Complete Project Gutenberg Works of George Meredith eBook

This eBook from the Gutenberg Project consists of approximately 10,116 pages of information about Complete Project Gutenberg Works of George Meredith.

Complete Project Gutenberg Works of George Meredith eBook

This eBook from the Gutenberg Project consists of approximately 10,116 pages of information about Complete Project Gutenberg Works of George Meredith.

This coming into the City daily of a girl, for the sake of walking back in winter weather with her father, struck her as ambiguous:  either a jealous foolish mother’s device, or that of a weak man beating about for protection.  But the woman of the positive world soon read to the contrary; helped a little by the man, no doubt.  She read rather too much to the contrary, and took the pedestrian girl for perfect simplicity in her tastes, when Nesta had so far grown watchful as to feel relieved by the lady’s departure.  Her mother, without sympathy for the lady, was too great of soul for jealousy.  Victor had his Nataly before him at a hint from Lady Grace:  and he went somewhat further than the exact degree when affirming, that Nataly could not scheme, and was incapable of suspecting.—­Nataly could perceive things with a certain accuracy:  she would not stoop to a meanness.  ‘Plot?  Nataly?’ said he, and shrugged.  In fact, the void of plot, drama, shuffle of excitement, reflected upon Nataly.  He might have seen as tragic as ever dripped on Stage, had he looked.

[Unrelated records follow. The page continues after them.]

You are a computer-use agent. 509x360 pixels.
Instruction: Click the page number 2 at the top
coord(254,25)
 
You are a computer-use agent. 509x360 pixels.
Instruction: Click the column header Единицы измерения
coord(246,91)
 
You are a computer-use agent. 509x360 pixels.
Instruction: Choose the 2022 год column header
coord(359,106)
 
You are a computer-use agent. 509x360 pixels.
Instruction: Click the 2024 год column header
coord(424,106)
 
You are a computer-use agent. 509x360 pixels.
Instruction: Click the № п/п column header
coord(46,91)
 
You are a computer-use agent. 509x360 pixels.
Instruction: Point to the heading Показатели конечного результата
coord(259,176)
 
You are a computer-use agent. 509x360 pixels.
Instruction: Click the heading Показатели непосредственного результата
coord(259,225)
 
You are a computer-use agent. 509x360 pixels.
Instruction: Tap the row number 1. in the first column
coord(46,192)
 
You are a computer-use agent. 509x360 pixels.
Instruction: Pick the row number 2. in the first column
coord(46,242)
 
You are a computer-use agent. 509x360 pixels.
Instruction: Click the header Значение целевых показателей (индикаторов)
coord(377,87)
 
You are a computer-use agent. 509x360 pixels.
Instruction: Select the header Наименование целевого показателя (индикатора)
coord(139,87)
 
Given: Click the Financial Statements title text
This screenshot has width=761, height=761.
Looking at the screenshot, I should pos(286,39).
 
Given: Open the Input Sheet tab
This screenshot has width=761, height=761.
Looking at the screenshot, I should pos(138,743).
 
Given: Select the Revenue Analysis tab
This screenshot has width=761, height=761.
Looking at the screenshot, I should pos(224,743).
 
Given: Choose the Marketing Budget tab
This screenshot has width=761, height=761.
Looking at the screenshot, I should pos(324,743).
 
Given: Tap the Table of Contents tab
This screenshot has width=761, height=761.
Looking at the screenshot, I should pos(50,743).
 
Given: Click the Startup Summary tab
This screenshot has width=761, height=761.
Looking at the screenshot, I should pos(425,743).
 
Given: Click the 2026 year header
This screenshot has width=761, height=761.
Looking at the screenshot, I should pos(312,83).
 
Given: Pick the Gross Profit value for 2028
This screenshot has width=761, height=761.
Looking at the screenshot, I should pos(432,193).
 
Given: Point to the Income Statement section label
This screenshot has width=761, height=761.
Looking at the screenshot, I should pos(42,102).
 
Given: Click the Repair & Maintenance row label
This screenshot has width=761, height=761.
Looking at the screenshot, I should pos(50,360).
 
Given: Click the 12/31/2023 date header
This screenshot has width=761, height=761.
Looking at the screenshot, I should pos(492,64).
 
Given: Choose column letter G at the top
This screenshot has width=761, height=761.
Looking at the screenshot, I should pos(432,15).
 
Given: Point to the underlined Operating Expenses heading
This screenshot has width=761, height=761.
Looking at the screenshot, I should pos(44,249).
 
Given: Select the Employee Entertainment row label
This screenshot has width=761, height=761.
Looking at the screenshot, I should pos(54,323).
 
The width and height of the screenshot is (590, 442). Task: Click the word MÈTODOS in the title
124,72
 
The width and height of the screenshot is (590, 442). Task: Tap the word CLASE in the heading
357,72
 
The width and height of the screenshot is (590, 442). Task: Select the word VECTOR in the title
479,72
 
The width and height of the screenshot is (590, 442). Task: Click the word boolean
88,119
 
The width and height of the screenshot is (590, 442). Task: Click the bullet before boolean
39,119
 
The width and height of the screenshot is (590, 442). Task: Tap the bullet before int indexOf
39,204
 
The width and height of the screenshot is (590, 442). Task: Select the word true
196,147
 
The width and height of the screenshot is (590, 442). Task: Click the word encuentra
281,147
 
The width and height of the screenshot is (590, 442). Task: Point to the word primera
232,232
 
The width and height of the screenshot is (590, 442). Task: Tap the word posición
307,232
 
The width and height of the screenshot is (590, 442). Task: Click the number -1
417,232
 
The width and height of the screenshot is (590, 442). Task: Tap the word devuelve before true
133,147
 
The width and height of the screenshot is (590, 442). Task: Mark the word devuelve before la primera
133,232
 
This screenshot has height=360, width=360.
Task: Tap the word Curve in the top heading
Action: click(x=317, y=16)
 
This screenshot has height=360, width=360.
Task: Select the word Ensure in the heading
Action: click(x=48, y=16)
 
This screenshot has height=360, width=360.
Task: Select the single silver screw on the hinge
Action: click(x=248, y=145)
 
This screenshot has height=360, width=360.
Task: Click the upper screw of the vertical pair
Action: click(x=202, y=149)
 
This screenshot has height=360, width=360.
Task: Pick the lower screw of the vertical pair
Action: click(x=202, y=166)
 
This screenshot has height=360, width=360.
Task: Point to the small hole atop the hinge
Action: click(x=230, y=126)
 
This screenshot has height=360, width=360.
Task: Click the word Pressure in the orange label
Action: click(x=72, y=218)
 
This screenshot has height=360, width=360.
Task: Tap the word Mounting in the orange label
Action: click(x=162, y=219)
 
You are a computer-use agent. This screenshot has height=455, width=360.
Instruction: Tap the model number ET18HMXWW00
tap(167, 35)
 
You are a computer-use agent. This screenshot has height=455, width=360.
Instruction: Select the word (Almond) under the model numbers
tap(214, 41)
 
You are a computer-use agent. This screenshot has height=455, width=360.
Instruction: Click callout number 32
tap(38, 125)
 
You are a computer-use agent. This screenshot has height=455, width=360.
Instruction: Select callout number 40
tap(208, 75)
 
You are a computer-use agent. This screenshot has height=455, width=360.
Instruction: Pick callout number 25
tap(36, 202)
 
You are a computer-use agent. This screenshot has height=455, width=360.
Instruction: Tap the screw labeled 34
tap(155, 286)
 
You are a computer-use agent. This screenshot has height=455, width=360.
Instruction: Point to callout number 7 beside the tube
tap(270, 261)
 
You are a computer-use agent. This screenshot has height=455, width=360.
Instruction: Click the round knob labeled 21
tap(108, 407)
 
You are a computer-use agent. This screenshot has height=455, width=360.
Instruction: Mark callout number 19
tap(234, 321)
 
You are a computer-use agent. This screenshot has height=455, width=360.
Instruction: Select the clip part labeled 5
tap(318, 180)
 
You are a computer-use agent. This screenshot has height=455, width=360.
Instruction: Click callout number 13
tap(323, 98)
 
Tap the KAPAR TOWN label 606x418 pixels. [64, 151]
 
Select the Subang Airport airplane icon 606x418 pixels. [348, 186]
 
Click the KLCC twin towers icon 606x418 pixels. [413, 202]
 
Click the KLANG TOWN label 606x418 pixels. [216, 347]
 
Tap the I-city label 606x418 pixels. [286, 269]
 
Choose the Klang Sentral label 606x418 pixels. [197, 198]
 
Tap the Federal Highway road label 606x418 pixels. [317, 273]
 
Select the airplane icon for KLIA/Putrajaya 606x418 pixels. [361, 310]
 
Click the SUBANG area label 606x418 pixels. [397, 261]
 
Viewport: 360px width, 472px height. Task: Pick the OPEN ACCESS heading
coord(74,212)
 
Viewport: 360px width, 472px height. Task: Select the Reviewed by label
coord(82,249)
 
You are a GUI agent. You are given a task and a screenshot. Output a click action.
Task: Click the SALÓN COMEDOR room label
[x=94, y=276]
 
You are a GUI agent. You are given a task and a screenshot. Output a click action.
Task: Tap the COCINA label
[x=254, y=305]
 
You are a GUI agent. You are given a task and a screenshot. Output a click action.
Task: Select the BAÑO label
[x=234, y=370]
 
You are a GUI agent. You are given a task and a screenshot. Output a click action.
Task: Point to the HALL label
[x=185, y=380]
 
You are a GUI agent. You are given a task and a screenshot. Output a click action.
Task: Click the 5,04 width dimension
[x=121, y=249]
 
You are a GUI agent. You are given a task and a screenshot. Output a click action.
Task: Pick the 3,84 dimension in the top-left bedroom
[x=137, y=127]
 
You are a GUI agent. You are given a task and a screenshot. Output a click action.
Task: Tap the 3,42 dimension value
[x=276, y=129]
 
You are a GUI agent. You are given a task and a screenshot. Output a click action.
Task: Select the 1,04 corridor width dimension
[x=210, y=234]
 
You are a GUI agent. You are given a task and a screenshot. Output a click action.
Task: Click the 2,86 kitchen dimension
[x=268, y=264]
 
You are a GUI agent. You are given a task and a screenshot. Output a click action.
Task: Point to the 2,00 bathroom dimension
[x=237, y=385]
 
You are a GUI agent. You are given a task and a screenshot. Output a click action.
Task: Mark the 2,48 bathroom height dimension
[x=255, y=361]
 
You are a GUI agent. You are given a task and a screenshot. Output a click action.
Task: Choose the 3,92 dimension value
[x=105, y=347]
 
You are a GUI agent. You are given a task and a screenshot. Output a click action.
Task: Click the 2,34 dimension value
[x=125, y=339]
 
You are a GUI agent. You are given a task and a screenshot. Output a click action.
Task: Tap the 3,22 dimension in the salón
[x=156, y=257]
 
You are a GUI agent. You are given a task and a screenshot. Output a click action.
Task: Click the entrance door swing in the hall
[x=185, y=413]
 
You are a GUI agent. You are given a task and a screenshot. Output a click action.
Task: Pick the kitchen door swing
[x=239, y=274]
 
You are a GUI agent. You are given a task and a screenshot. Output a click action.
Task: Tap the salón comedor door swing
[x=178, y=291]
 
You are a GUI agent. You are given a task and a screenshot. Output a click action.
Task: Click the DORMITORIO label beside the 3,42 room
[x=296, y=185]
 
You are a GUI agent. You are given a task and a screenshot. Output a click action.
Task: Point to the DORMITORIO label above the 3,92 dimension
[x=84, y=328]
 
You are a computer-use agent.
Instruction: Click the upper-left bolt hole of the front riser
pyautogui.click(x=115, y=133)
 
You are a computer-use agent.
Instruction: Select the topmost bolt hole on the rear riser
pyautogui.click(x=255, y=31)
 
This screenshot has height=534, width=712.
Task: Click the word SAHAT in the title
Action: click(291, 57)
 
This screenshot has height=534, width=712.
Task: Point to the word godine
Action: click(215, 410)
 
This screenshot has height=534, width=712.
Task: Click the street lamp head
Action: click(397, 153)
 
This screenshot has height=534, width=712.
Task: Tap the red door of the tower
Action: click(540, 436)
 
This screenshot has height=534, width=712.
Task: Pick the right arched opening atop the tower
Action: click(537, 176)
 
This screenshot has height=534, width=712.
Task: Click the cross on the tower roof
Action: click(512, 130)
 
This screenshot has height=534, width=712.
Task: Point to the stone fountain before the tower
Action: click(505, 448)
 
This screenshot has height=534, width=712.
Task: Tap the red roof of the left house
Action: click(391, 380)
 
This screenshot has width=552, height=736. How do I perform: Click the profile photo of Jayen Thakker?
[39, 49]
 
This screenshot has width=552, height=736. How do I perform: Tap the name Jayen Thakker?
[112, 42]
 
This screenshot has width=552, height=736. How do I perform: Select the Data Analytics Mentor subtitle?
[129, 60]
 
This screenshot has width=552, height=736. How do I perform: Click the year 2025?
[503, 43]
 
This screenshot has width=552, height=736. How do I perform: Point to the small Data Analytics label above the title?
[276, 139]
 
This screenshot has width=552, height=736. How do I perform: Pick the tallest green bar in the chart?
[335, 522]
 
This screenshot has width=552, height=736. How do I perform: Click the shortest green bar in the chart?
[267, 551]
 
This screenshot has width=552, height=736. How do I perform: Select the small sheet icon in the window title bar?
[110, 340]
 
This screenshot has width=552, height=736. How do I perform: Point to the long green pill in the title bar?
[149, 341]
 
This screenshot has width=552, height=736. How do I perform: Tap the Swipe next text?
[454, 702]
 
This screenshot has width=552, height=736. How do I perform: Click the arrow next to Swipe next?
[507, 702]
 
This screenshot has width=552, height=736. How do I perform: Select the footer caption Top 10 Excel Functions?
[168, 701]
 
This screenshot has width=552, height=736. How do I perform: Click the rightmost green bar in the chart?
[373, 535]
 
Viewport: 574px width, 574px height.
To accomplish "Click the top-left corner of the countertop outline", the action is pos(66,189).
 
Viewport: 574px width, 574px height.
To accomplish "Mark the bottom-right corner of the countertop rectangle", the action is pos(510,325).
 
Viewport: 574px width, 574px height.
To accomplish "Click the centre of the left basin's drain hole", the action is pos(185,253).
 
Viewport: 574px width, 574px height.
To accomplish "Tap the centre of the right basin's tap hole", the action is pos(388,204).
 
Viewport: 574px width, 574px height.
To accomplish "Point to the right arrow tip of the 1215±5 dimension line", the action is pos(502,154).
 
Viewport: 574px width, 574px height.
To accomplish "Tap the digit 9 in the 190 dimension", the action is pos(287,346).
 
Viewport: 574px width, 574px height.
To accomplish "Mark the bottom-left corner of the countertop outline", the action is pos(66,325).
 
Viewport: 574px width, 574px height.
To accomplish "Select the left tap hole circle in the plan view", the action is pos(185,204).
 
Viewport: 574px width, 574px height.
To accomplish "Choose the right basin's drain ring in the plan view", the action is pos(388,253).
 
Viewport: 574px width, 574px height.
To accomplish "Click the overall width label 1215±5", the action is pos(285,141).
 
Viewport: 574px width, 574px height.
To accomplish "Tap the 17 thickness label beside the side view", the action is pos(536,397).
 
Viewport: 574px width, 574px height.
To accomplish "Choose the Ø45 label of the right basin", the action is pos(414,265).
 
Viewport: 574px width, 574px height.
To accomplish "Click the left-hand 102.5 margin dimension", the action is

But the walk Westward with his girl, together with pride in a daughter who clove her way through all weathers, won his heart to exultation.  He told her:  ‘Fredi does her dada so much good’; not telling her in what, or opening any passage to the mystery of the man he was.  She was trying to be a student of life, with her eyes down upon hard earth, despite of her winged young head; she would have compassed him better had he dilated in sublime fashion; but he baffled her perusal of a man of power by the simpleness of his enjoyment of small things coming in his way;—­the lighted shops, the crowd, emergence from the crowd, or the meeting near midwinter of a soft warm wind along the Embankment, and dark Thames magnificently coroneted over his grimy flow.  There is no grasping of one who quickens us.

His flattery of his girl, too, restored her broken feeling of personal value; it permeated her nourishingly from the natural breath of him that it was.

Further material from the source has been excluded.